BEGIN RECORDS
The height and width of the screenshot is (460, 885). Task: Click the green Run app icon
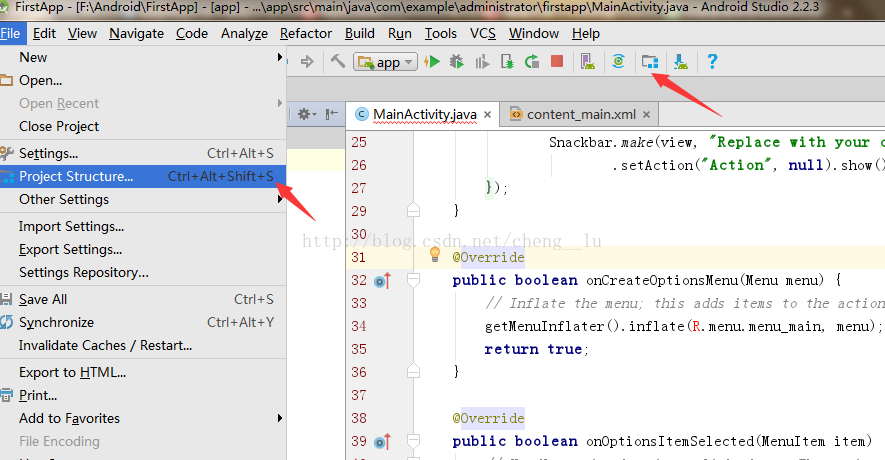[x=432, y=62]
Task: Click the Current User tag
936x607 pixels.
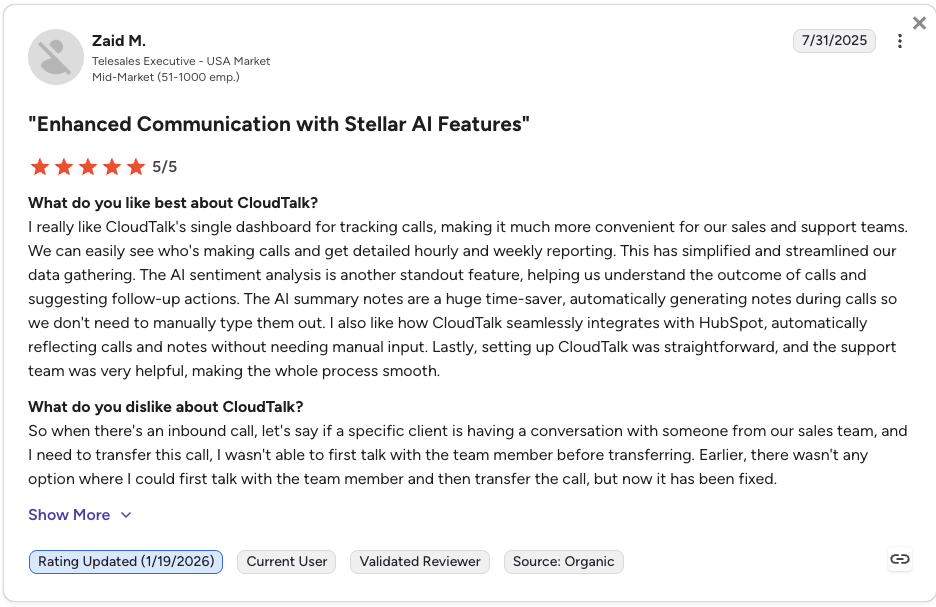Action: tap(287, 562)
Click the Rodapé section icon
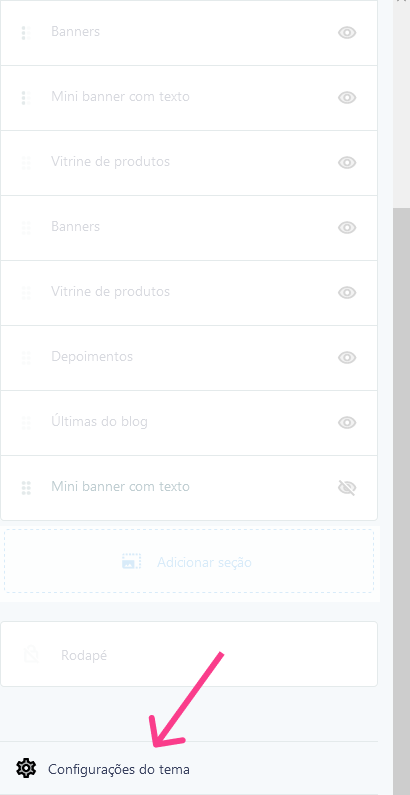The image size is (410, 795). (x=31, y=655)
END RECORDS
**TASK DIRECTIONS:** Retype all of the listing above exactly, but keep its pictures out.

**ANSWER TO THIS TASK:**
The height and width of the screenshot is (460, 885). Task: Click the green Run app icon
[x=432, y=62]
Task: Click the Current User tag
936x607 pixels.
Action: tap(287, 562)
Click the Rodapé section icon
The image size is (410, 795). (x=31, y=655)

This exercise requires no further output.